• [TASK TO COMPLETE] Write out the material below word for word, from its first line through the line that contains "(x=498, y=558)", with both of those lines included.

»»

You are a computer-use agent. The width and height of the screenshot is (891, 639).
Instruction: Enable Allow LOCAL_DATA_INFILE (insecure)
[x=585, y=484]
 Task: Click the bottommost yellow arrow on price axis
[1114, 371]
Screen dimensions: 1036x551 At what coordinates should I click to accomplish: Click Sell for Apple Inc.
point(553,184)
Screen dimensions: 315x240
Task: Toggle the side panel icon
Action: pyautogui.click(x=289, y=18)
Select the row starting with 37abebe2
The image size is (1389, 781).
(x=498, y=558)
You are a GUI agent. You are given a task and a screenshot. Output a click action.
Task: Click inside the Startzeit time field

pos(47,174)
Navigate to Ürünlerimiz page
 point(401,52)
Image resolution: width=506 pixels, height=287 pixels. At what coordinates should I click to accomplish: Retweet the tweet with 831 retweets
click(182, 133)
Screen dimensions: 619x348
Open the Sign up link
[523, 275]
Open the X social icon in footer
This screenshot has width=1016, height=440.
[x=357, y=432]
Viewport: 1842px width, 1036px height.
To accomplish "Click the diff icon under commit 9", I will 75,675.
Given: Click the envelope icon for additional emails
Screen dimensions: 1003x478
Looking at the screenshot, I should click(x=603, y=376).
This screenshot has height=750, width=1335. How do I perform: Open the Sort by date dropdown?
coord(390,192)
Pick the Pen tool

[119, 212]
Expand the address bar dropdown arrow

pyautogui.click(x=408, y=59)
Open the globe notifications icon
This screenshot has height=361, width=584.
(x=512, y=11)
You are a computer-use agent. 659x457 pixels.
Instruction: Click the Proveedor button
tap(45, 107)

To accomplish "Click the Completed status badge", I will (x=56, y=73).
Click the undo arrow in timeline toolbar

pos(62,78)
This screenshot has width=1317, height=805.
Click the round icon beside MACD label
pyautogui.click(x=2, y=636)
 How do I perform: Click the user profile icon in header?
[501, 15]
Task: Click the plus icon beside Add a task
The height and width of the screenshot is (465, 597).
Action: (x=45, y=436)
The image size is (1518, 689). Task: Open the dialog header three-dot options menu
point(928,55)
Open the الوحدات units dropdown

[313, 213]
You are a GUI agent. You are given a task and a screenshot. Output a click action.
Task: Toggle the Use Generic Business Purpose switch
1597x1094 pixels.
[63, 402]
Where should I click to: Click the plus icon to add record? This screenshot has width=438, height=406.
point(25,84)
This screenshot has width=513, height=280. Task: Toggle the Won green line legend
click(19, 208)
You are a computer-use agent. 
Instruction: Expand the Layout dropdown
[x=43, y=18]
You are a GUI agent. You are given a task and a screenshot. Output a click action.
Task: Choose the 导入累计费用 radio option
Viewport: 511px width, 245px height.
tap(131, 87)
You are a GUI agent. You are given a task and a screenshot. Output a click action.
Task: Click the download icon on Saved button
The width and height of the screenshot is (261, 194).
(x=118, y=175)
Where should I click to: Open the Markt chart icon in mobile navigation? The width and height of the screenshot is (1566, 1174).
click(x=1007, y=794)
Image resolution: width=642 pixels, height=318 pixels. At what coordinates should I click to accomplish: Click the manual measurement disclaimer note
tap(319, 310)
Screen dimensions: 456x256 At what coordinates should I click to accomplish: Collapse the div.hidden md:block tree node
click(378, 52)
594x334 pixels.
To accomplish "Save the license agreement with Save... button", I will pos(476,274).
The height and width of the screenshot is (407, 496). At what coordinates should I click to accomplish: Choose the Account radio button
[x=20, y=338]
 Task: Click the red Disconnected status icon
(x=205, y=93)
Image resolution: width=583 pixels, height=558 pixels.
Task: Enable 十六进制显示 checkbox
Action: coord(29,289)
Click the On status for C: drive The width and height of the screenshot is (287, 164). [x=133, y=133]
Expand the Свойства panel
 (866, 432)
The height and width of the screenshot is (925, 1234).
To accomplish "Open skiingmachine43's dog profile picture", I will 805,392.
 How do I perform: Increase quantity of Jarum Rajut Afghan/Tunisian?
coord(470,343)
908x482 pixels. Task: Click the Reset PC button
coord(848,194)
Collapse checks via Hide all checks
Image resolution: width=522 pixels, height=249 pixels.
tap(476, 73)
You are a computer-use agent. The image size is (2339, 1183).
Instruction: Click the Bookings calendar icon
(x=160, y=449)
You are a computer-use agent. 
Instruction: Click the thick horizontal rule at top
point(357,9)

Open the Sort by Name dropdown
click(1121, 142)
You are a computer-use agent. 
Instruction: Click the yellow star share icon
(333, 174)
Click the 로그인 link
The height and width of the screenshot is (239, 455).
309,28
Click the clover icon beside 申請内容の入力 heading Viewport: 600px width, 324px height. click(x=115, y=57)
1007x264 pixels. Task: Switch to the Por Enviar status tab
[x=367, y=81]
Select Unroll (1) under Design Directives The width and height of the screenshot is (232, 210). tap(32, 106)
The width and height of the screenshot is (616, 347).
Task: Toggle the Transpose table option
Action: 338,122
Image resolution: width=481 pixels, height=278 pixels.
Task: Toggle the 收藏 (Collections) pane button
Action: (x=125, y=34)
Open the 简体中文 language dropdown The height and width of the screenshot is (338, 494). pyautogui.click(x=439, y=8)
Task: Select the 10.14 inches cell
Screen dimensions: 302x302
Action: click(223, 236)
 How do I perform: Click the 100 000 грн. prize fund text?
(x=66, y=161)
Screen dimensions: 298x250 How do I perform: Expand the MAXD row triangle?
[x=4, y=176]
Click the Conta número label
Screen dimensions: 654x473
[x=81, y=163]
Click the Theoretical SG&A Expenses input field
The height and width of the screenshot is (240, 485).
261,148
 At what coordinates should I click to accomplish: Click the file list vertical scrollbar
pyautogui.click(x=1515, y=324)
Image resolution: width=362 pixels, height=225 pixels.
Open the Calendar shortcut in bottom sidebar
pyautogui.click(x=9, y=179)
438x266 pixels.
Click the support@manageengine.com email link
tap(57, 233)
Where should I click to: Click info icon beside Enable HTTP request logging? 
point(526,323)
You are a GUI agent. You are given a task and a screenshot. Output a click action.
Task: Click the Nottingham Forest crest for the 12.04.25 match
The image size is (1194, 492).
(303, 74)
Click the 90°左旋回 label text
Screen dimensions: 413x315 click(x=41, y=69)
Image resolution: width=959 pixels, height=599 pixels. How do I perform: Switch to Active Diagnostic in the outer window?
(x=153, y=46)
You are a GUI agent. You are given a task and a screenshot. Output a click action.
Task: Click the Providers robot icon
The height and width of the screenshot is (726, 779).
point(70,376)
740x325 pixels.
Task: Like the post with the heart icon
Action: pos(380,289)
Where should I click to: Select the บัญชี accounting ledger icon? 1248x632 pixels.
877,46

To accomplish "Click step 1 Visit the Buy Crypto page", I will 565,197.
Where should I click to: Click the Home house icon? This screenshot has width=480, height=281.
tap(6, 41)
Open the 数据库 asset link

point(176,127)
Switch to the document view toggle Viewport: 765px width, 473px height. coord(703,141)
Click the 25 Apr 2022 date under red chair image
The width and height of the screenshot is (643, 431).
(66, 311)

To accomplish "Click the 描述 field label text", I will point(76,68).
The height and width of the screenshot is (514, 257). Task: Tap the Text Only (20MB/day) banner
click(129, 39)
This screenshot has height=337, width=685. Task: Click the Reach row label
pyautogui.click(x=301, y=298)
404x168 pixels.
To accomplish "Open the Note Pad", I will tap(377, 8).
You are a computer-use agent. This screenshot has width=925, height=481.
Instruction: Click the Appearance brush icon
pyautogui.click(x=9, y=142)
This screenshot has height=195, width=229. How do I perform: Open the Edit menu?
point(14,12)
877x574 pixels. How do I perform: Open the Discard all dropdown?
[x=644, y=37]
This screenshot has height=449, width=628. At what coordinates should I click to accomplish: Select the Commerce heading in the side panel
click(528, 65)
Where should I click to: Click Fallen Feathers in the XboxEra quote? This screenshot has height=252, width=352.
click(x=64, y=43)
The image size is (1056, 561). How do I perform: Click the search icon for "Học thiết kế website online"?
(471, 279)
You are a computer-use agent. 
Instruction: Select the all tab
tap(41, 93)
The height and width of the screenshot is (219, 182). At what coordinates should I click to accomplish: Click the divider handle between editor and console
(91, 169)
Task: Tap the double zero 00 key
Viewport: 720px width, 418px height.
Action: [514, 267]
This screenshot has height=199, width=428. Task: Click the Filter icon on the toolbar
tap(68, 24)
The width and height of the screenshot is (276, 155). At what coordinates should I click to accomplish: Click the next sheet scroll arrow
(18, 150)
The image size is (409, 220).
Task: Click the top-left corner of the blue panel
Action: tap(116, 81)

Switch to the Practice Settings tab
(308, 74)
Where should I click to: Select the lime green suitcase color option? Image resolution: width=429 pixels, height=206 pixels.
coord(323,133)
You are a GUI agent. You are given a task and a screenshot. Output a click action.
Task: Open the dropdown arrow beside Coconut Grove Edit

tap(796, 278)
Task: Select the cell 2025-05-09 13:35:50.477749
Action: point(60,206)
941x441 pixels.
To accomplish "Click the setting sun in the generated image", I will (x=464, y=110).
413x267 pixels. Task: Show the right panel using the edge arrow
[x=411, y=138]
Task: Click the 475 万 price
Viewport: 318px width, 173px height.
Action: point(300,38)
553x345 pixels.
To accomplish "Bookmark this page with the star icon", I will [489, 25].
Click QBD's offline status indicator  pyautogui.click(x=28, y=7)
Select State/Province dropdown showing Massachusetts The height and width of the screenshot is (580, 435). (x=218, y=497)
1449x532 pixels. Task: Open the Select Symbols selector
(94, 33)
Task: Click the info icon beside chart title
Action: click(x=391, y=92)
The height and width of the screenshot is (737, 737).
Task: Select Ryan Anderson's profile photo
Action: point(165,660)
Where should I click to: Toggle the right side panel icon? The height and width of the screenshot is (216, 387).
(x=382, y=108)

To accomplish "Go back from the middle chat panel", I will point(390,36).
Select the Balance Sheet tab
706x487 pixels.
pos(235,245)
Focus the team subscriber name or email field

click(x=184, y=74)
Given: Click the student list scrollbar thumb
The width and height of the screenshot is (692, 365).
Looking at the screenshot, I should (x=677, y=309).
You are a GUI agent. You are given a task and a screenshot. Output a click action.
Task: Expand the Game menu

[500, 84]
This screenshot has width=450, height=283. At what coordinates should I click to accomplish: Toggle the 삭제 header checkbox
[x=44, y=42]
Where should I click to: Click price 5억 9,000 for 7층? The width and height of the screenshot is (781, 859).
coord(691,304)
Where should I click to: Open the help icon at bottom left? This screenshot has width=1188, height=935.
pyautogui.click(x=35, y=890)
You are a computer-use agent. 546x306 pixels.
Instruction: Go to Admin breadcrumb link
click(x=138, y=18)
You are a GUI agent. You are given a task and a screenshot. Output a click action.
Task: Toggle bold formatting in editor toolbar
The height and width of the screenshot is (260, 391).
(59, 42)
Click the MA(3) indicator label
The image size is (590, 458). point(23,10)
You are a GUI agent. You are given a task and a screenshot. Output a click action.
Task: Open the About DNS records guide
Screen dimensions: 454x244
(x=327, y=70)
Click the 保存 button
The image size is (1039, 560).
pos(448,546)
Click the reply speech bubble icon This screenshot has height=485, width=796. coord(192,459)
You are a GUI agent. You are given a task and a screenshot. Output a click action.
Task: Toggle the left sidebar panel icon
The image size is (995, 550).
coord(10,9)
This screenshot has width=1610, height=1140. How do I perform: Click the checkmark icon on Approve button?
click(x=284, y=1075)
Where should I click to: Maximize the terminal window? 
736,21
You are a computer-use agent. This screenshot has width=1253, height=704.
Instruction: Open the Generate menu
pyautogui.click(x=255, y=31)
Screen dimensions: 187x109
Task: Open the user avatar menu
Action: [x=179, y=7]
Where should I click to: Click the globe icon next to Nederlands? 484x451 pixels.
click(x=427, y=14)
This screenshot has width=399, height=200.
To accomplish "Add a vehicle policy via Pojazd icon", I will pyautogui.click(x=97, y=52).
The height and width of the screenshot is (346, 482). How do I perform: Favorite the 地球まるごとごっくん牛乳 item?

««

• [FINISHED EXERCISE]
You are a computer-use agent. The width and height of the screenshot is (891, 639).
Instruction: Enable Allow LOCAL_DATA_INFILE (insecure)
[x=585, y=484]
 Task: Click the bottommost yellow arrow on price axis
[1114, 371]
Screen dimensions: 1036x551 At what coordinates should I click to accomplish: Click Sell for Apple Inc.
point(553,184)
Screen dimensions: 315x240
Task: Toggle the side panel icon
Action: pyautogui.click(x=289, y=18)
Select the row starting with 37abebe2
The image size is (1389, 781).
(x=498, y=558)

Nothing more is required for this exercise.